A contractor who commits these types of violations would be liable for the difference between the non-disclosed price and the price reported in their bid.

Environmental Certifications

While this is not a commonly litigated area of False Claims Act law, it is still the case that nearly all government contracts include a provision requiring compliance with the Clean Air and Clean Water acts, both of which were passed in the 1970s. A contractor who presents a claim after violating either of these statutes could be liable for a False Claims Act violation.

False Claims to State Agencies

While the federal False Claims Act applies only to false claims that are presented to the federal government or otherwise involve federal funds, under certain circumstances a false claim presented to a state government agency may also violate the federal Act. This occurs when the false claim is presented to the state as part of a program that is partially funded with federal money.
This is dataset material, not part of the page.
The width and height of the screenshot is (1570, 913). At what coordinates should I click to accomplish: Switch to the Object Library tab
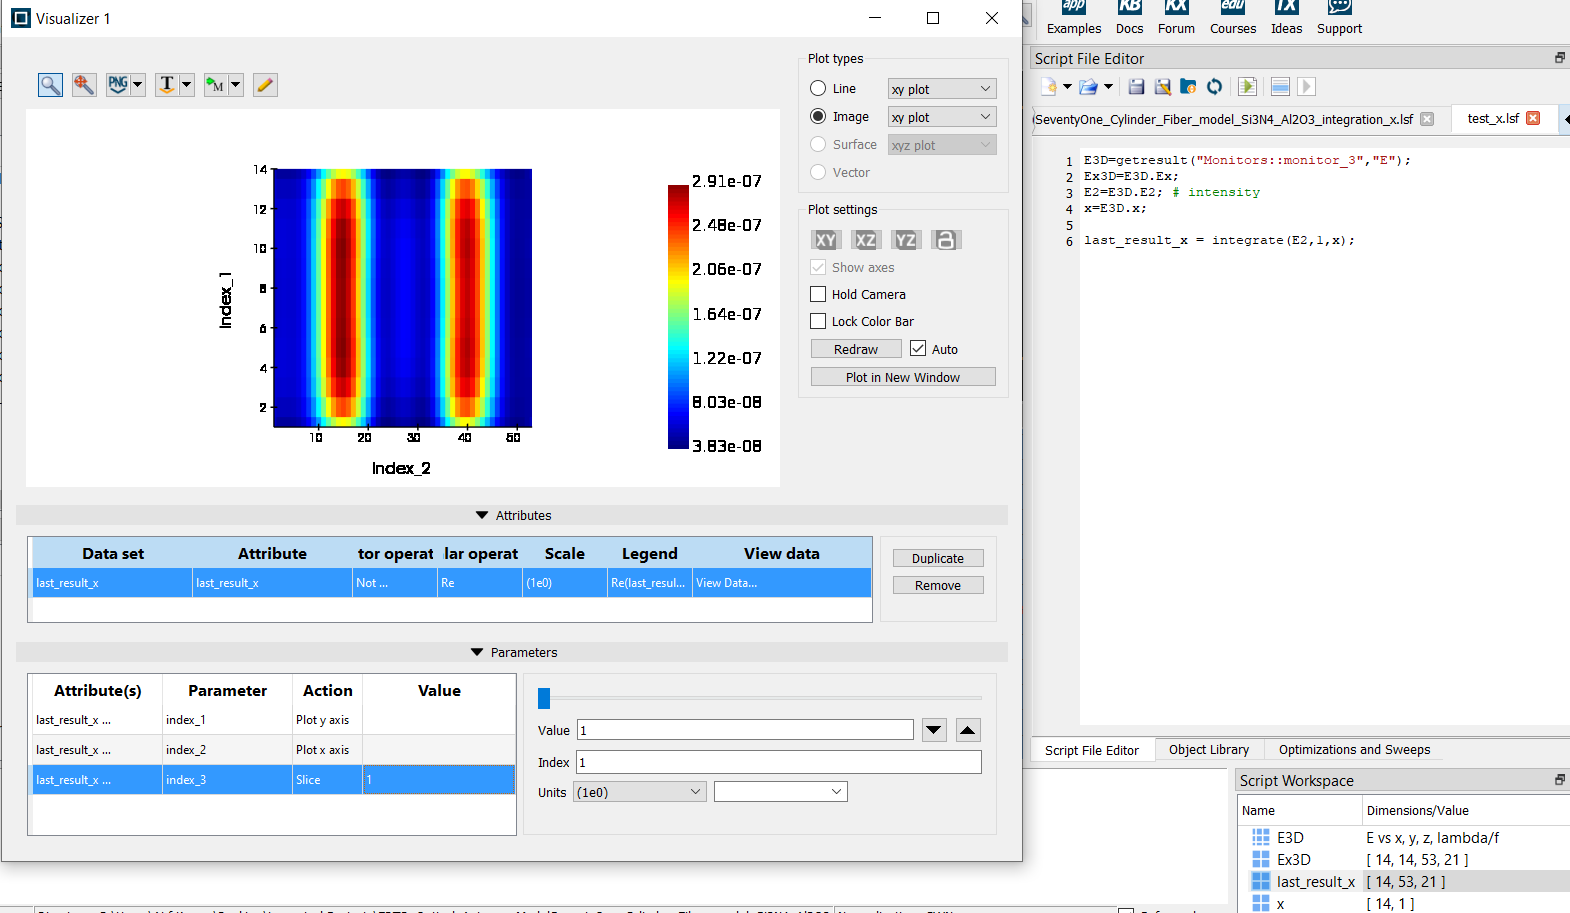(1208, 750)
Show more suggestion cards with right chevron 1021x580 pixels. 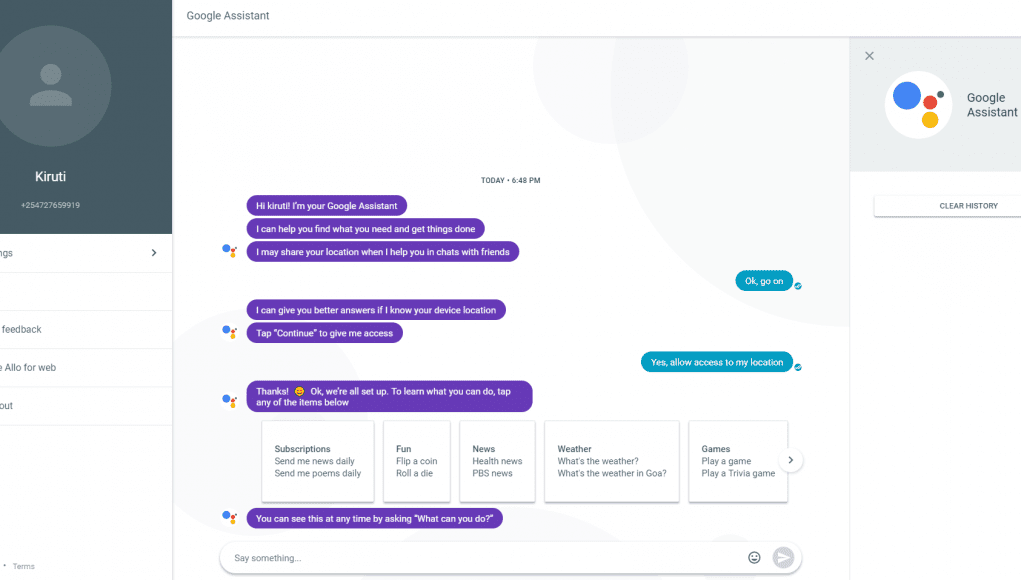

This happens most frequently with Medicaid claims, which are presented to state agencies but the states are then partially reimbursed by the federal government. A person who presents a false claim for Medicaid services to a state government violates the federal False Claims Act by causing the state to present a false claim for reimbursement. That individual is liable for the amount of federal money received by the state for that claim. Of course, if this occurs in a state that has its own false claims statute, he or she may also be liable for the portion of the claim paid by the state.